### WORK TO COMPLETE
Only the lines from the start of the data through the line with "The image size is (767, 334)." belong in the copy. Restate them word for word, minus the pictures.

═══ GIVEN INFORMATION ═══

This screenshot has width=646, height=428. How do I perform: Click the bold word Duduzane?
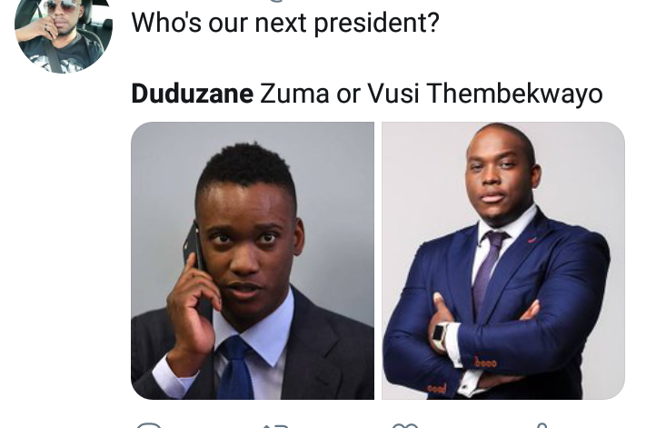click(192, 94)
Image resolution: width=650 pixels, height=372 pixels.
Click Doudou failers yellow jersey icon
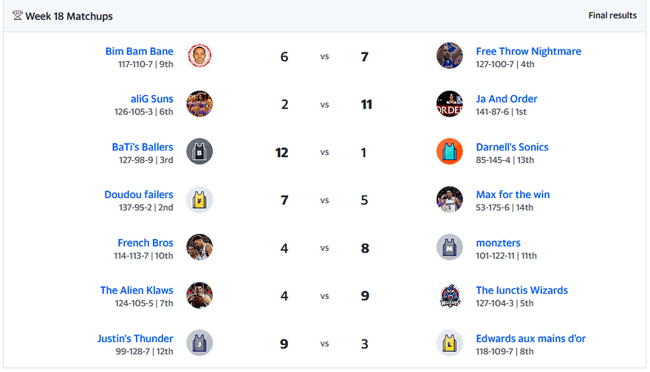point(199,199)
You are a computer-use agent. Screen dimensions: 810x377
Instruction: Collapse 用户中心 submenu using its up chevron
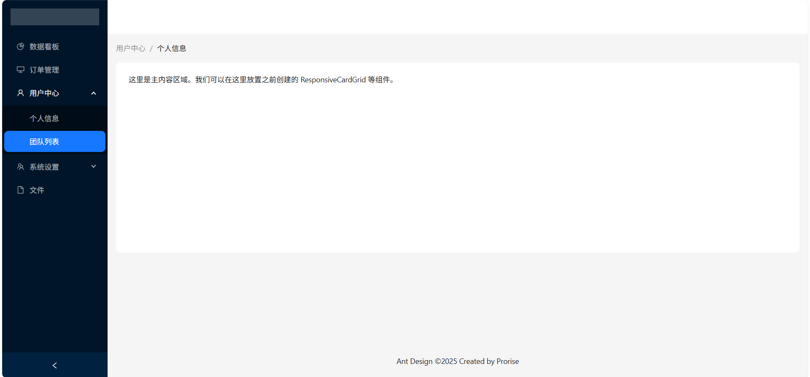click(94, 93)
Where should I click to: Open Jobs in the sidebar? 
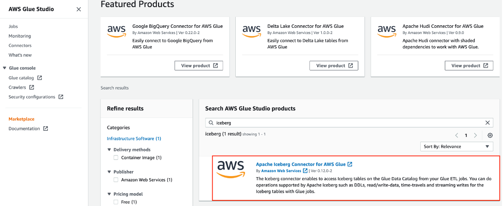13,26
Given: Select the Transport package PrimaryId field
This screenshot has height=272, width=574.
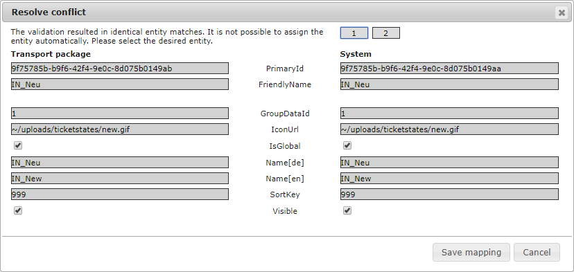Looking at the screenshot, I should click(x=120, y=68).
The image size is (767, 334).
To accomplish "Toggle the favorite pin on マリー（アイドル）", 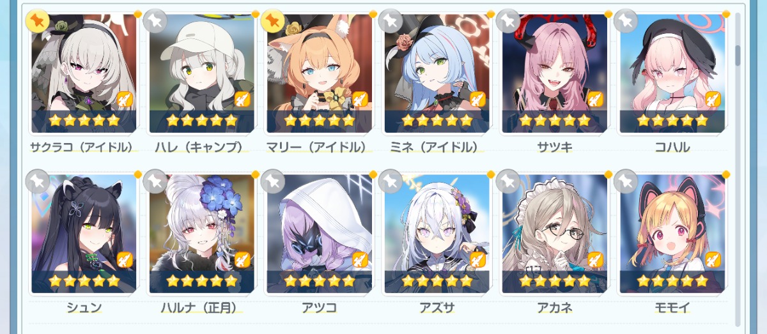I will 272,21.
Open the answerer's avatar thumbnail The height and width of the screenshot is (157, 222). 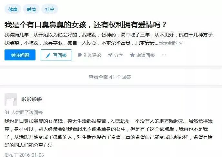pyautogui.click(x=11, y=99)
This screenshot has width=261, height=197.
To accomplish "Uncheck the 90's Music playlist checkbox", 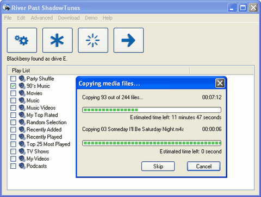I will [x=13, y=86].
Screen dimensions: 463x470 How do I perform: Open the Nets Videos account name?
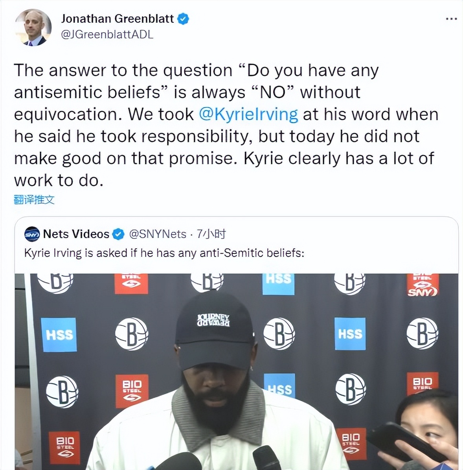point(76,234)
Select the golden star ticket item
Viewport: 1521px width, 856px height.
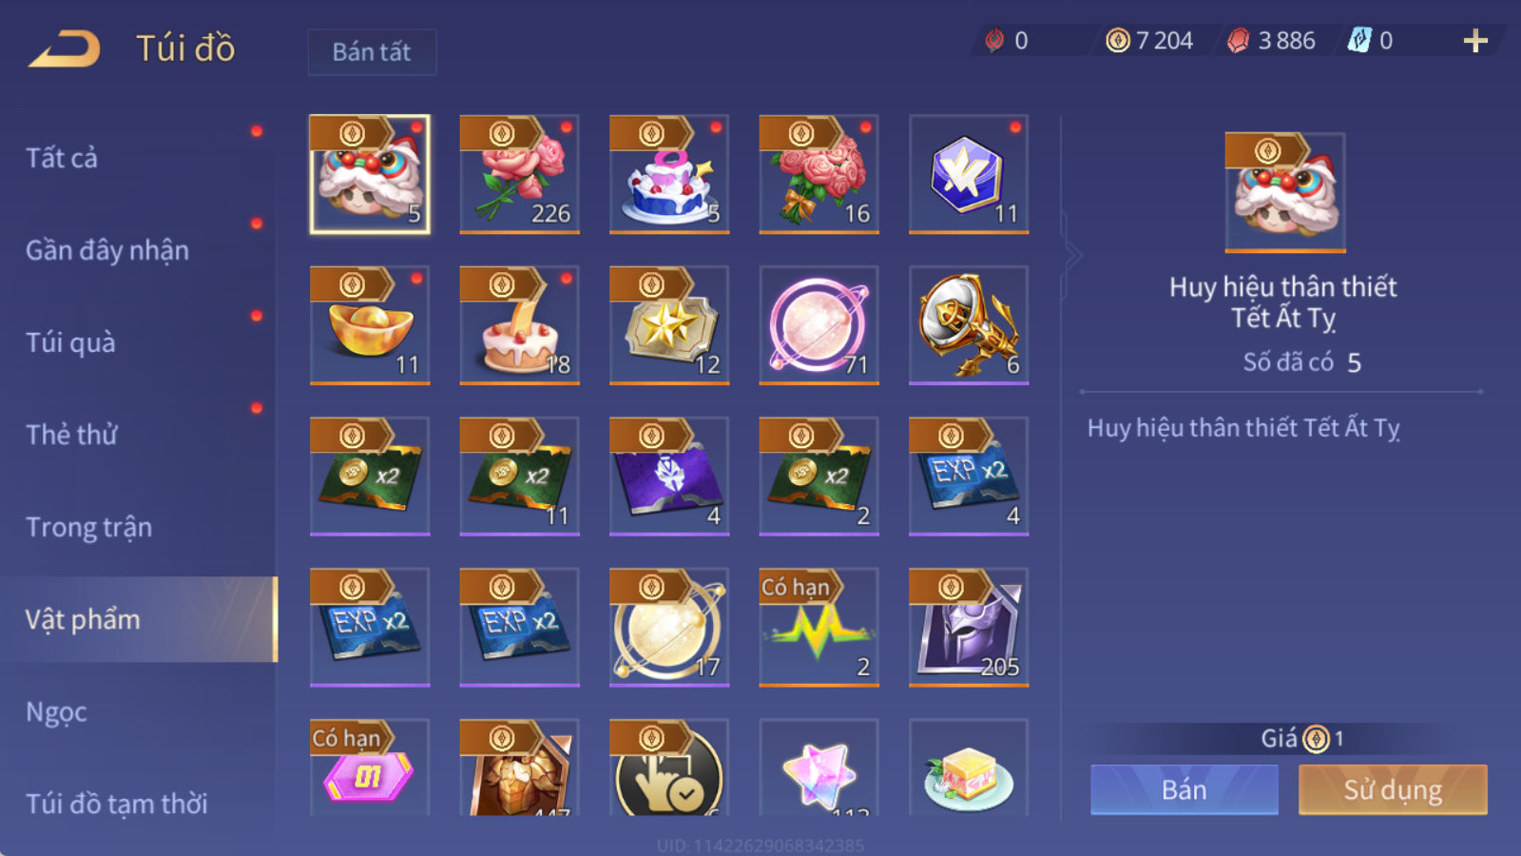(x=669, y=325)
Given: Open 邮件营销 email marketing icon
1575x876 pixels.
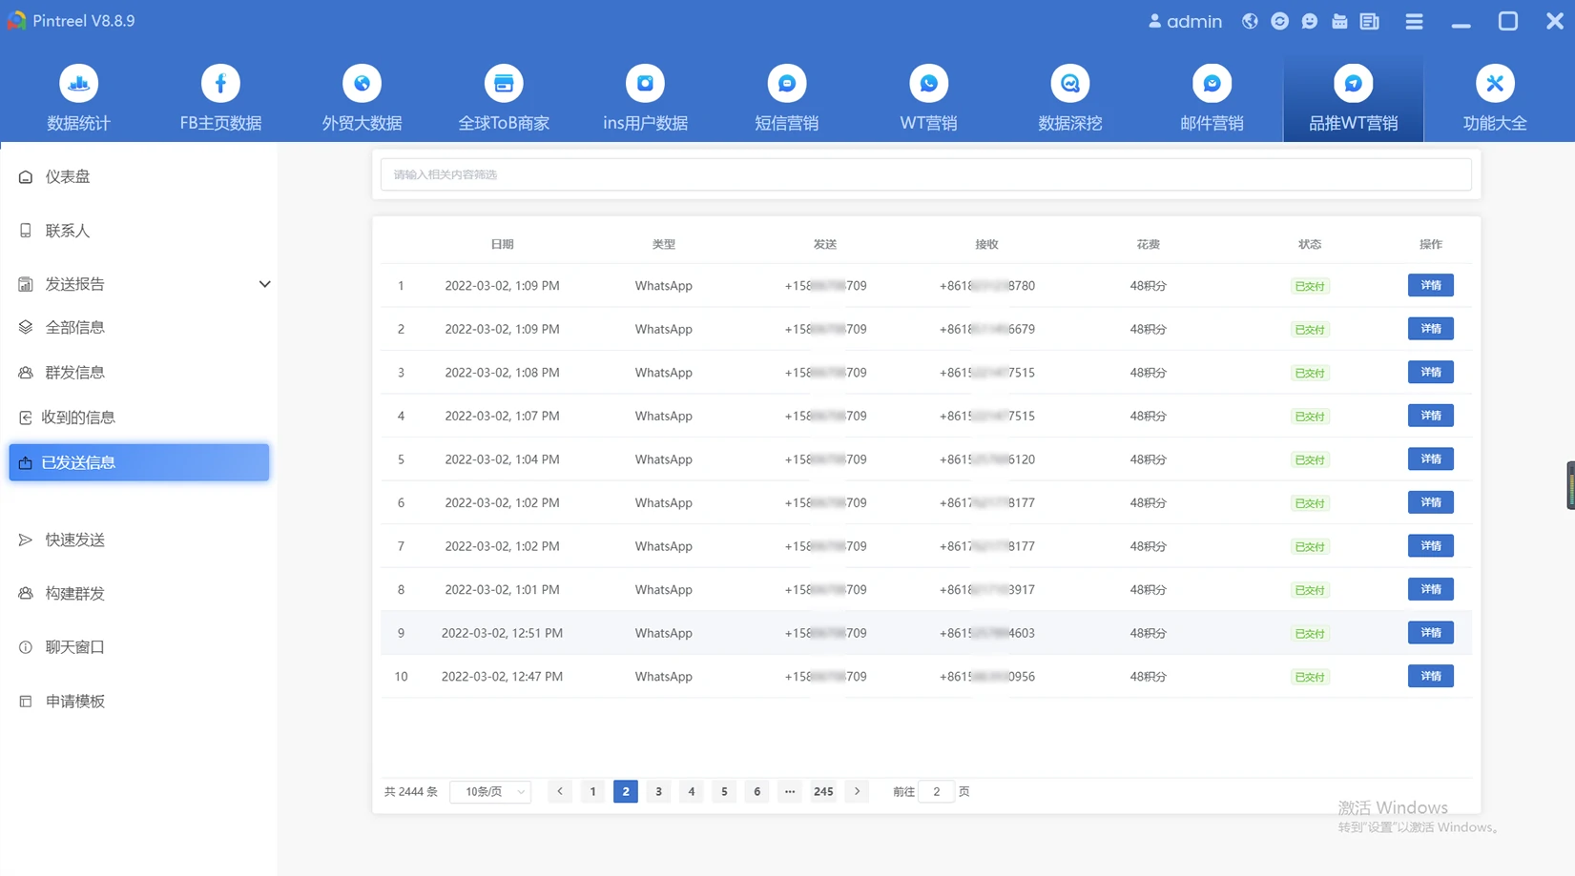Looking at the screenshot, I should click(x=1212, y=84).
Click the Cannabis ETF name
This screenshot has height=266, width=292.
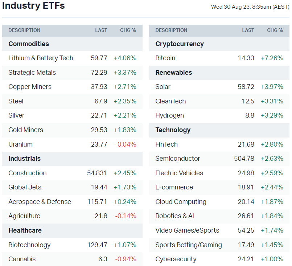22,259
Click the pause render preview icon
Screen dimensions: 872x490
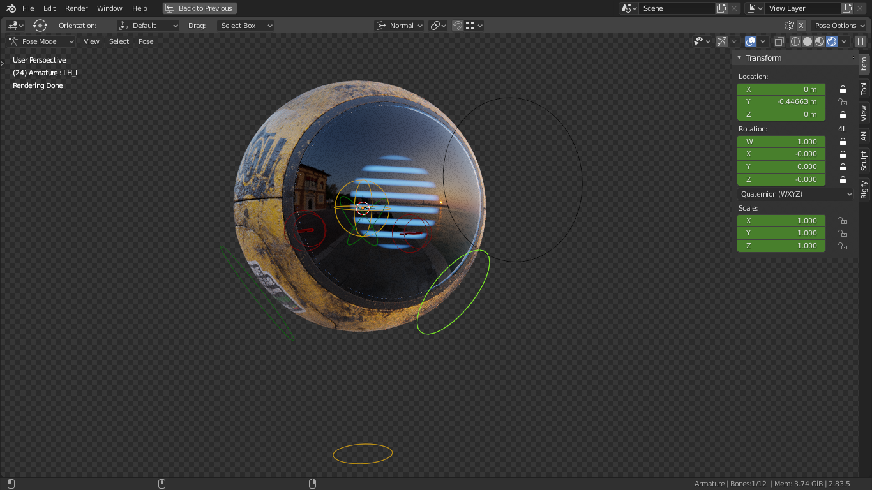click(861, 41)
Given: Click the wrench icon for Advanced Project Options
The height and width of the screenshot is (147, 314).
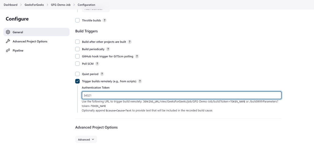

═══

### PROBLEM SOLUTION
This screenshot has width=646, height=428. How do I perform: Click the bold word Duduzane?
click(192, 94)
Image resolution: width=650 pixels, height=372 pixels.
Click Doudou failers yellow jersey icon
point(199,199)
You are a computer-use agent. Screen dimensions: 810x377
Instruction: Collapse 用户中心 submenu using its up chevron
click(94, 93)
Where should I click to: Open Jobs in the sidebar? 
13,26
Given: Select the Transport package PrimaryId field
This screenshot has height=272, width=574.
Looking at the screenshot, I should click(x=120, y=68).
The image size is (767, 334).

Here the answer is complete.